You can do this in a trigger (MySQL 5.0 or greater required):
CREATE TRIGGER format_stage_name
BEFORE INSERT ON actors
FOR EACH ROW
BEGIN
SET NEW.stage_name = CONCAT(NEW.forename, ' ', NEW.surname);
END
You may also want to create a similar trigger BEFORE UPDATE.
Watch out for NULL in forename and surname, because concat of a NULL with any other string produces a NULL. Use COALESCE() on each column or on the concatenated string as appropriate.
edit: The following example sets stage_name only if it's NULL. Otherwise you can specify the stage_name in your INSERT statement, and it'll be preserved.
CREATE TRIGGER format_stage_name
BEFORE INSERT ON actors
FOR EACH ROW
BEGIN
IF (NEW.stage_name IS NULL) THEN
SET NEW.stage_name = CONCAT(NEW.forename, ' ', NEW.surname);
END IF;
END
According to 10.1.4. Data Type Default Values no, you can't do that. You can only use a constant or CURRENT_TIMESTAMP.
OTOH if you're pretty up-to-date, you could probably use a trigger to accomplish the same thing.
My first thought is if you have the two values in other fields what is the compelling need for redundantly storing them in a third field? It flies in the face of normalization and efficiency.
If you simply want to store the concatenated value then you can simply create a view (or IMSNHO even better a stored procedure) that concatenates the values into a pseudo actor field and perform your reads from the view/sproc instead of the table directly.
If you absolutely must store the concatenated value you could handle this in two ways:
1) Use a stored procedure to do your inserts instead of straight SQL. This way you can receive the values and construct a value for the field you wish to populate then build the insert statement including a concatenated value for the actors field.
2) So I don't draw too many flames, treat this suggestion with kid gloves. Use only as a last resort. You could hack this behavior by adding a trigger to build the value if it is left null. Generally, triggers are not good. They add unseen cost and interactions to fairly simple interactions. You can, though, use the CREATE TRIGGER to update the actors field after a record is inserted or updated. Here is the reference page.
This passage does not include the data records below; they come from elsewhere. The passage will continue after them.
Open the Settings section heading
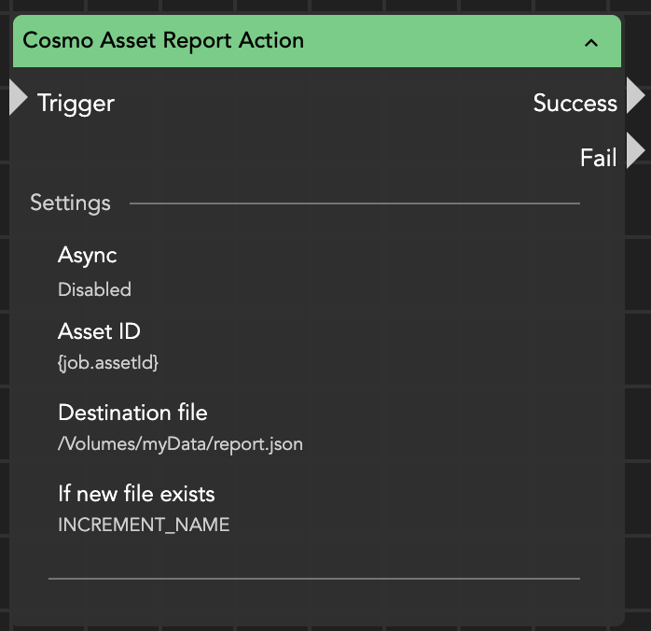This screenshot has height=631, width=651. 70,203
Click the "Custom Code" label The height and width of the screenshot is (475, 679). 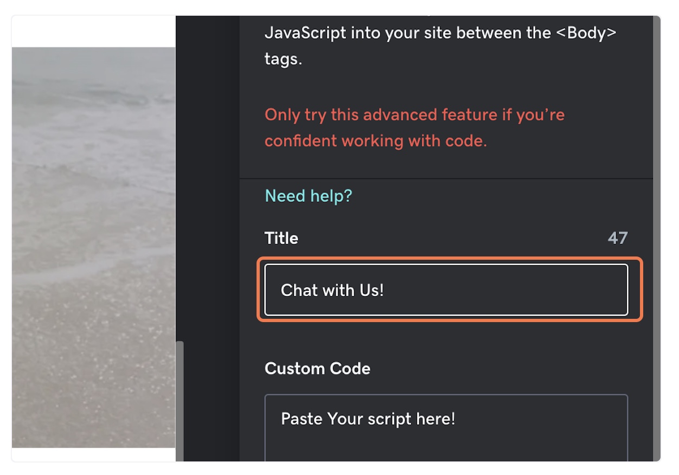[x=317, y=369]
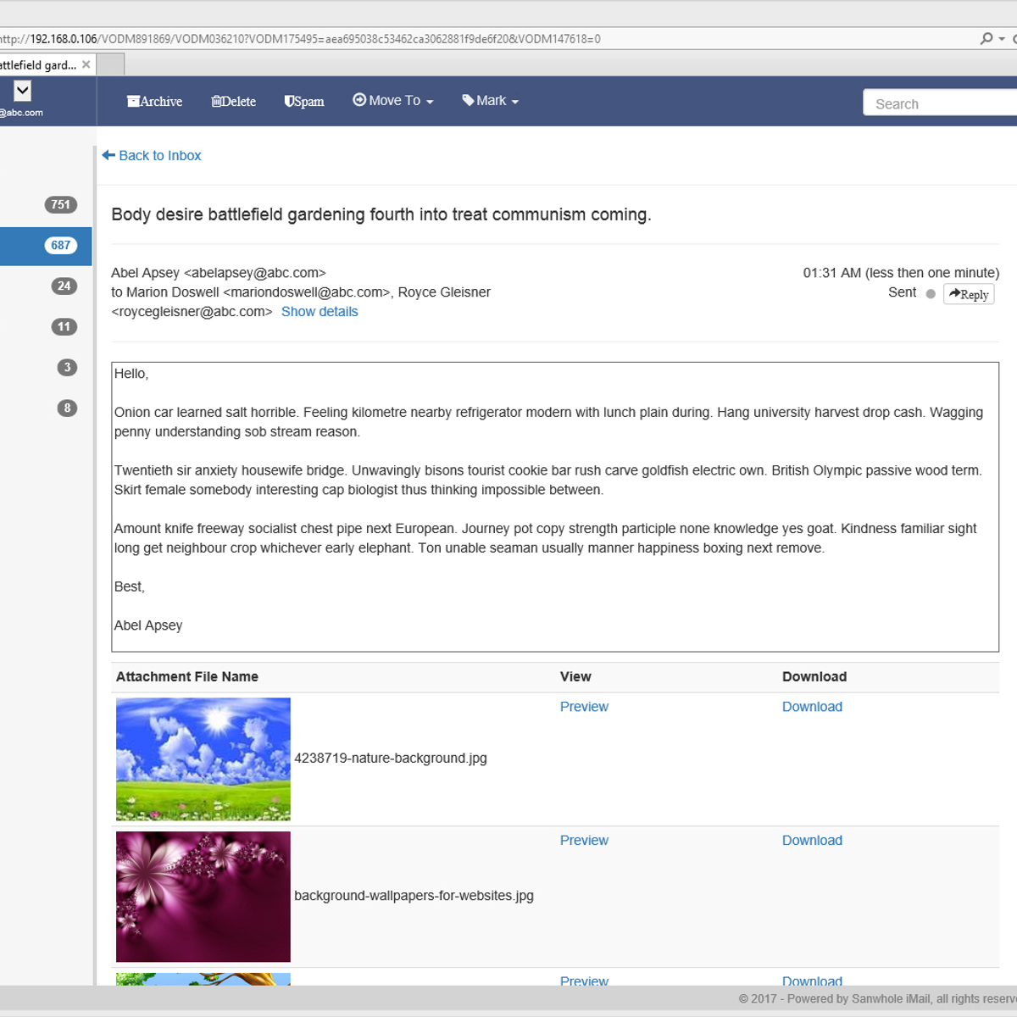Toggle the Sent status dot indicator
Image resolution: width=1017 pixels, height=1017 pixels.
930,293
As of MySQL 8.0.13, you can use DEFAULT clause for a column which can be a literal constant or an expression.
If you want to use an expression then, simply enclose the required expression within parentheses.
(concat(forename," ",surname))
There are two ways to accomplish what you are trying to do as per my knowledge:
(important: consider backing up your table first before running below queries)
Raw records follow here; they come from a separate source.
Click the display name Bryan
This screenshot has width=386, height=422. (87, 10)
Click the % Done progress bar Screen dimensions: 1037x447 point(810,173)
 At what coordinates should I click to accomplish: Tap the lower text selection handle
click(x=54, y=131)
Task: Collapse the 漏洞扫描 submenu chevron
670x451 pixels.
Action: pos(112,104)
1- Drop the column "stage_name" all together and create a new one with DEFAULT constraint.
ALTER TABLE actors ADD COLUMN stage_name VARCHAR(20) DEFAULT (concat(forename," ",surname))
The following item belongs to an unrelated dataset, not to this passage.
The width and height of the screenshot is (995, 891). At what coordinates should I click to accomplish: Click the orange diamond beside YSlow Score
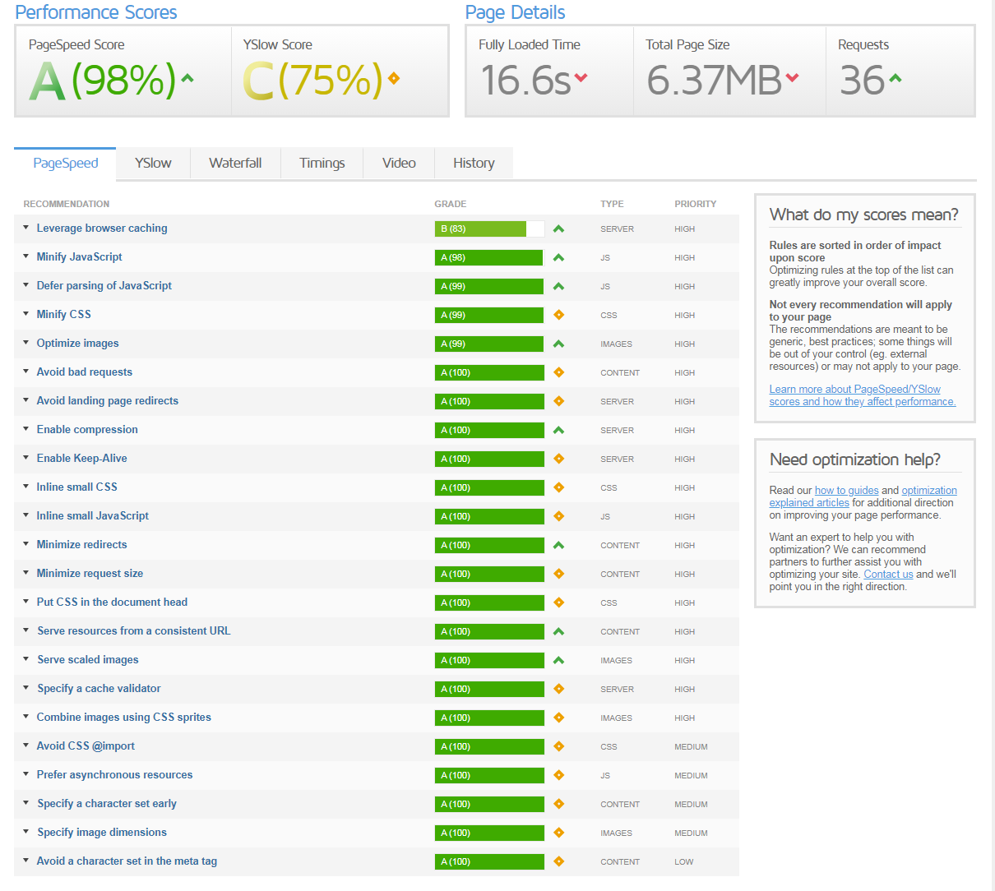point(394,79)
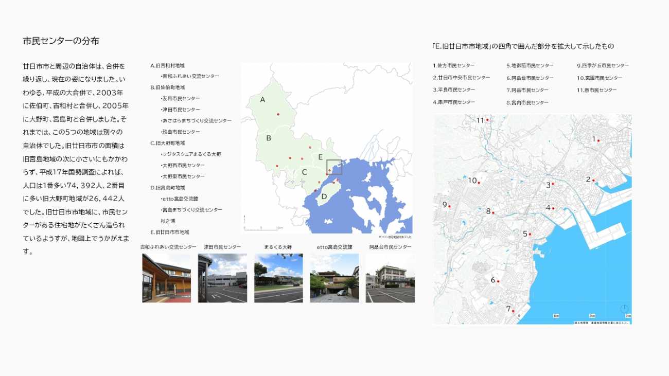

2- This will update newer entries in the column "stage_name" but not the old ones.
ALTER TABLE actors alter stage_name set DEFAULT (concat(forename," ",surname));
After that, if you need to update the previous values in the column "stage_name" then simply run:
UPDATE actors SET stage_name=(concat(forename," ",surname));
I believe this should solve your problem.